Construction and testing the functionality of pK4, a Level 2 destination vector facilitating cloning of 5′ and 3′ homology arms for customized plastome integration sites. (A) Schematic representation of the pK4 vector (left). It contains the LacZ‐alpha cassette flanked by standardized BbsI sites for MoCloro Level 2 assemblies and by four BsaI sites strategically located upstream and downstream of the BsbI‐LacZ‐BsbI cassette. The BsaI sites allow golden gate cloning of 5′ and 3′ arms to construct customized p”XX”K4 vector (middle and right), allowing targeting at desired plastome sites. (B) Schematic representation of constructed vectors targeting plastome pLM20 site. These vectors were constructed in two steps. First, pK4 was used as a backbone to clone the 5′ (20–5′) and two 3′ (short, 20‐3′S; and long, 20‐3′L) homology arms from pLM20, to generate pLM20.K.4‐3′S and pLM20.K.4‐3′L vectors. Then golden gate Level 2 reactions were performed to clone 16SrRNA‐GUS‐atpB and specR cassettes to construct pLM20.K.4‐3′L + GUS‐specR and pLM20.K.4‐3′S + GUS‐specR vectors. (C) GUS‐specific activity was assayed from protein extracts obtained from six independent lines grown in deep‐well plates that had been previously subjected to five rounds of selection on spectinomycin as lines in Figure 2, so they are probably homoplasmic or close to homoplasmic.
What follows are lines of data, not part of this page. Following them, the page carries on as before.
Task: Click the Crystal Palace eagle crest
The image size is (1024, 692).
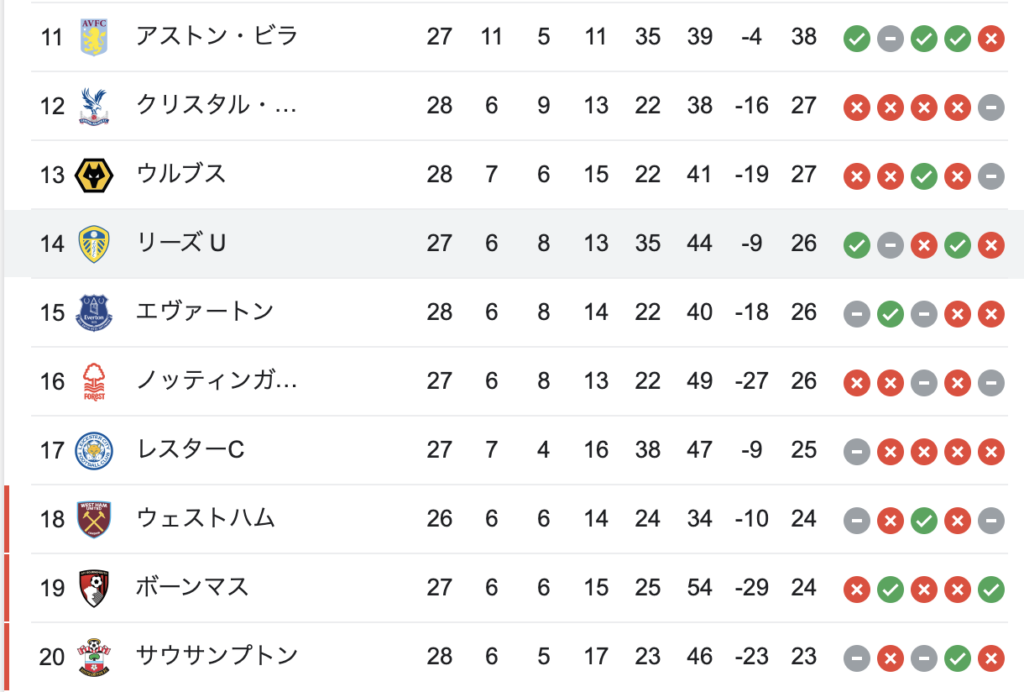Action: (94, 106)
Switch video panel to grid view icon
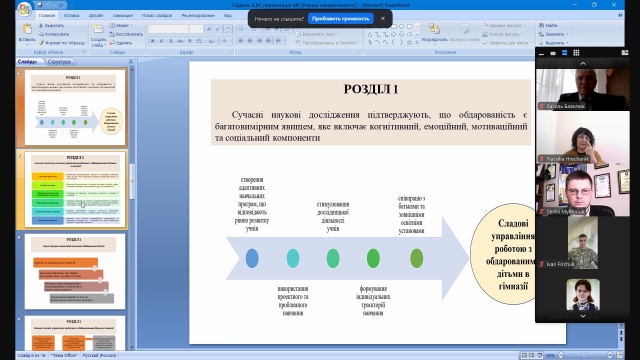 pyautogui.click(x=576, y=53)
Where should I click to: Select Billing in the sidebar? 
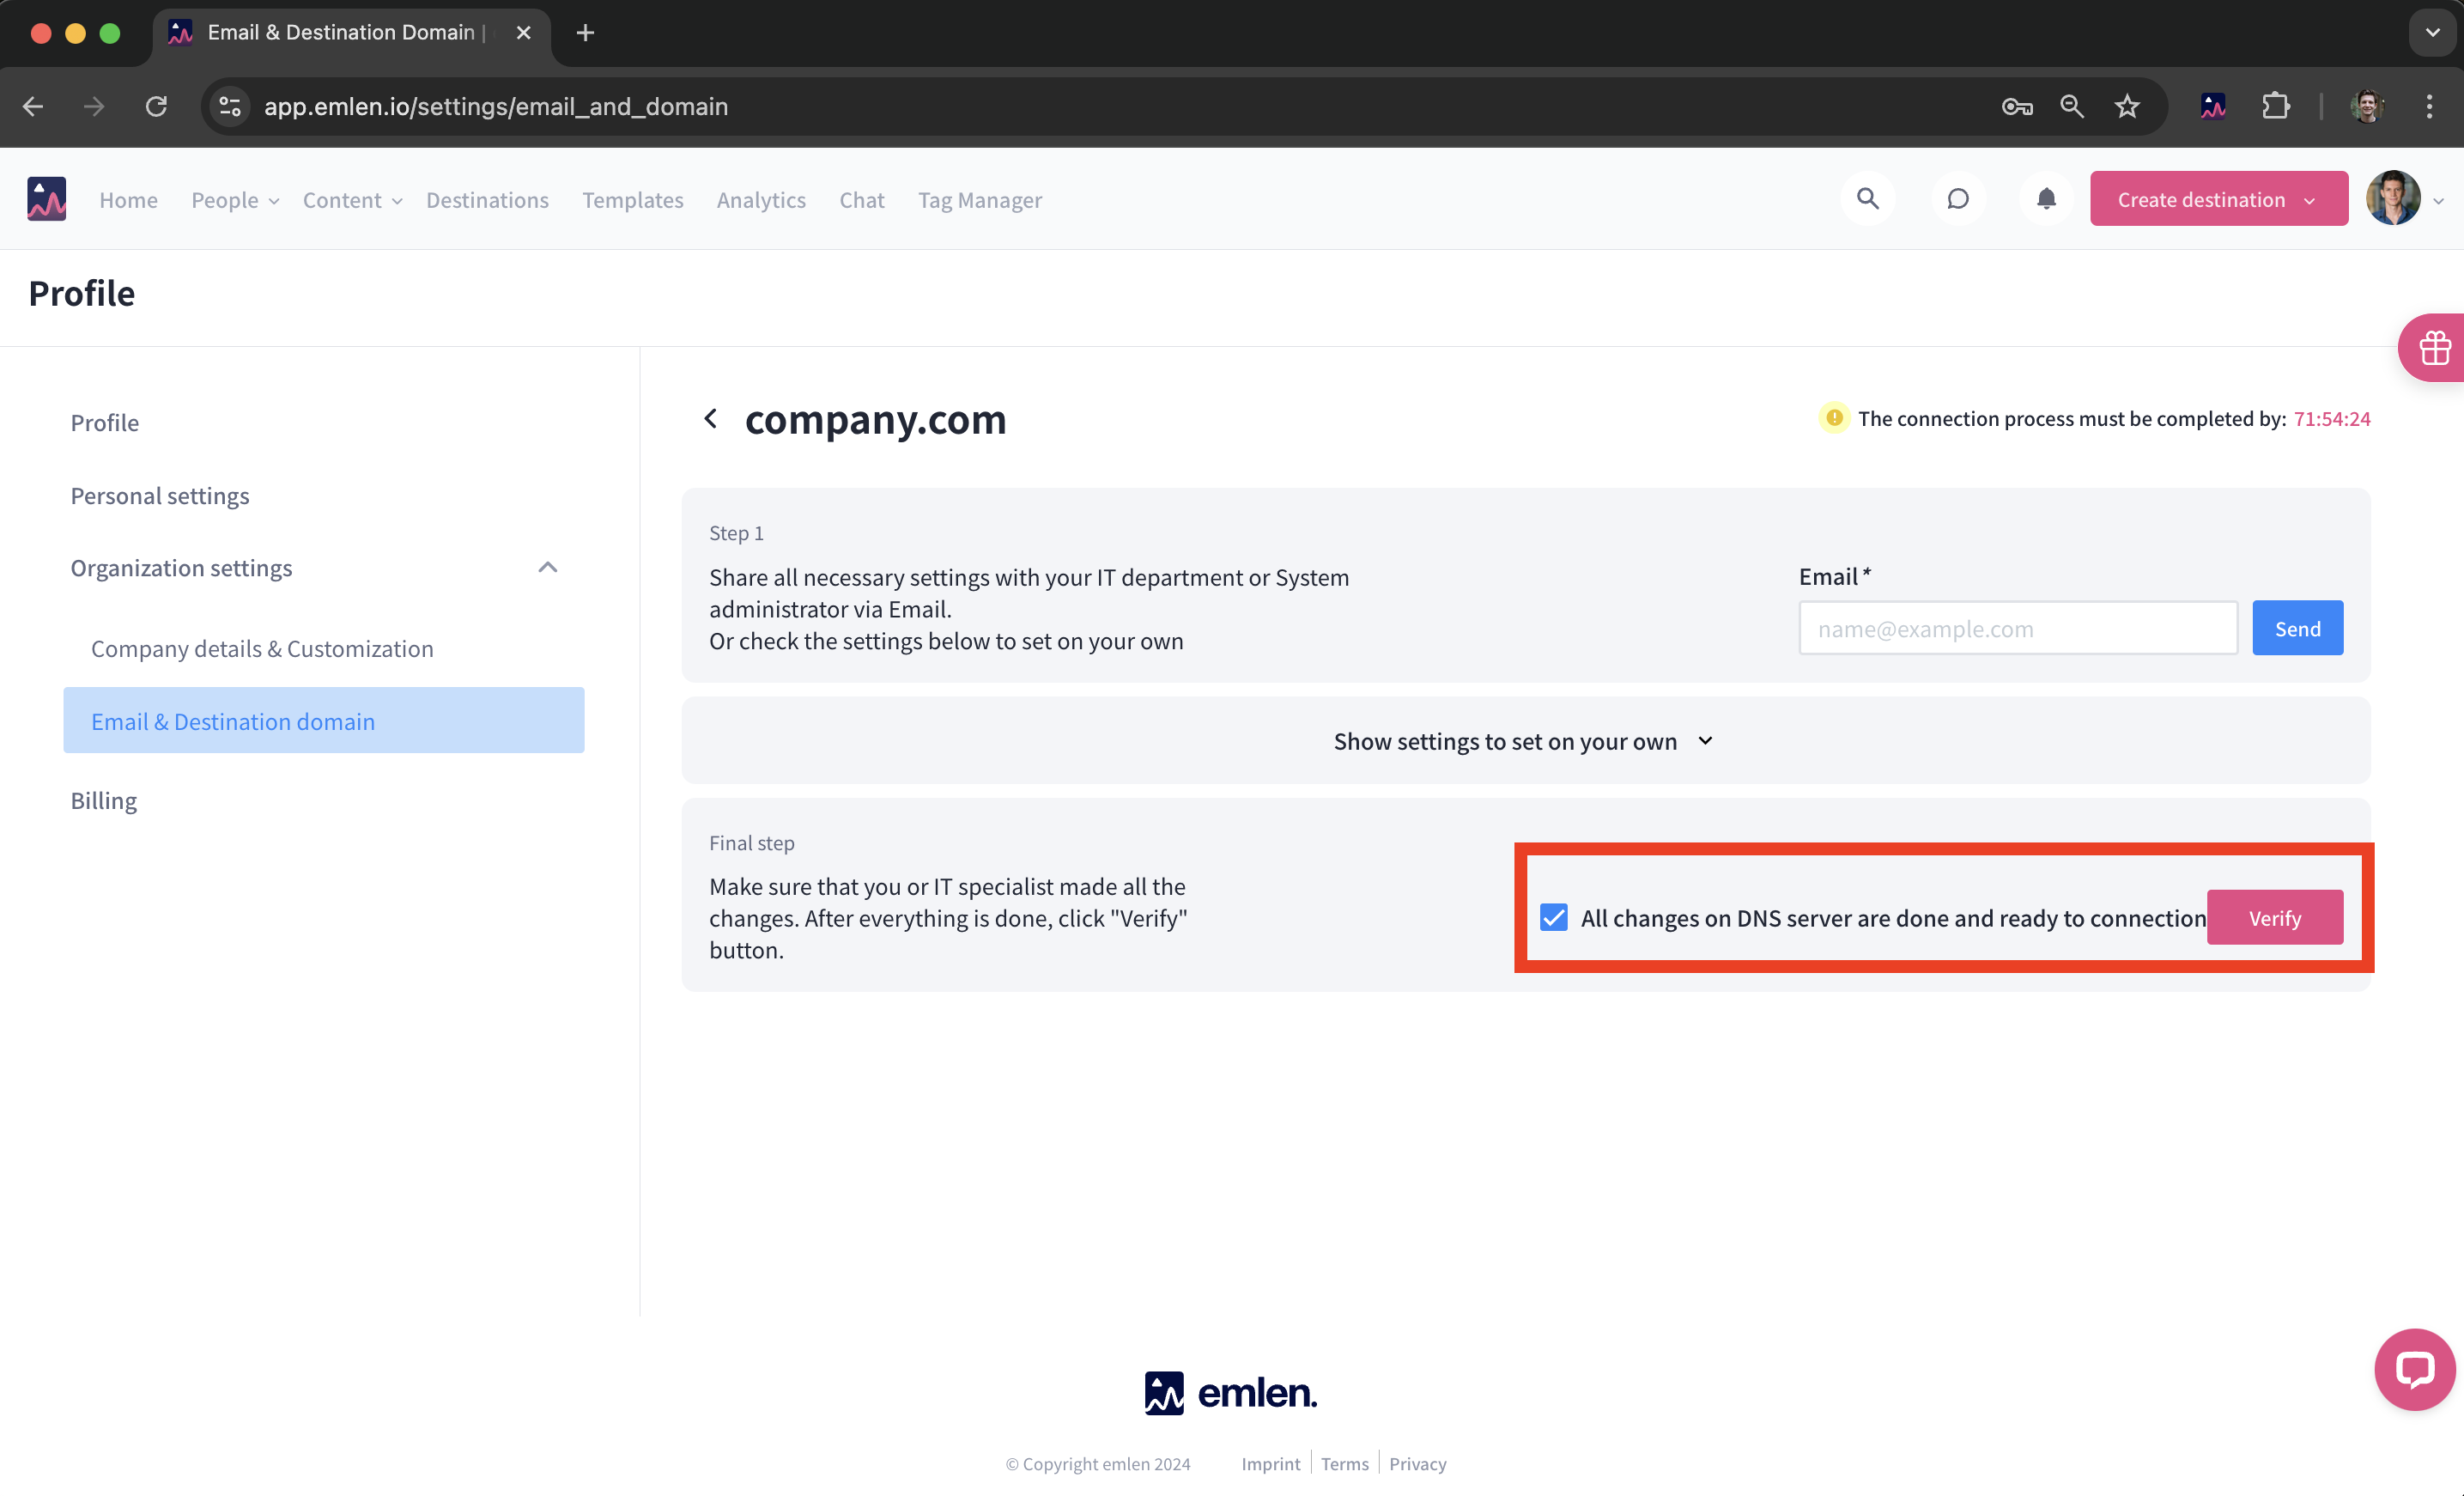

Bars represent average ± SE, dots represent individual data points. C‐ and C+ lines are as in Figure 2 and represent a single technical replicate. Tukey–Kramer test was performed, and significant differences are shown as the letters above each bar.

FIGURE 5

Pipeline and timing for construct generation, Chlamydomonas transformation and selection and line characterization. The pipeline is illustrated by the construction of pLM20.K.4‐3′L + GUS‐specR. Level 0 biobricks and customized 5′ and 3′ homology arms can either be ordered as synthetic DNA or by PCR amplification. Level 1 modules and pK4‐derived destination vector with customized 5′ and 3′ homology arms are assembled in Golden Gate reactions using BsaI. Level 2 devices are constructed from modules and the destination vector pXX.K.4 using BbsI. Constructs are then confirmed by Oxford nanopore technology (ONT) sequencing and are used to transform Chlamydomonas cells by microbombardment. Transformants are selected for several re‐streaking rounds until homoplasmy is reached. Transplastomic lines can be screened or characterized by physiological, molecular, biochemical or analytical methods. Level 2 constructs can be obtained as short as in one week starting from Level 0 biobricks, whereas the whole process up to line characterization can be completed in less than two months.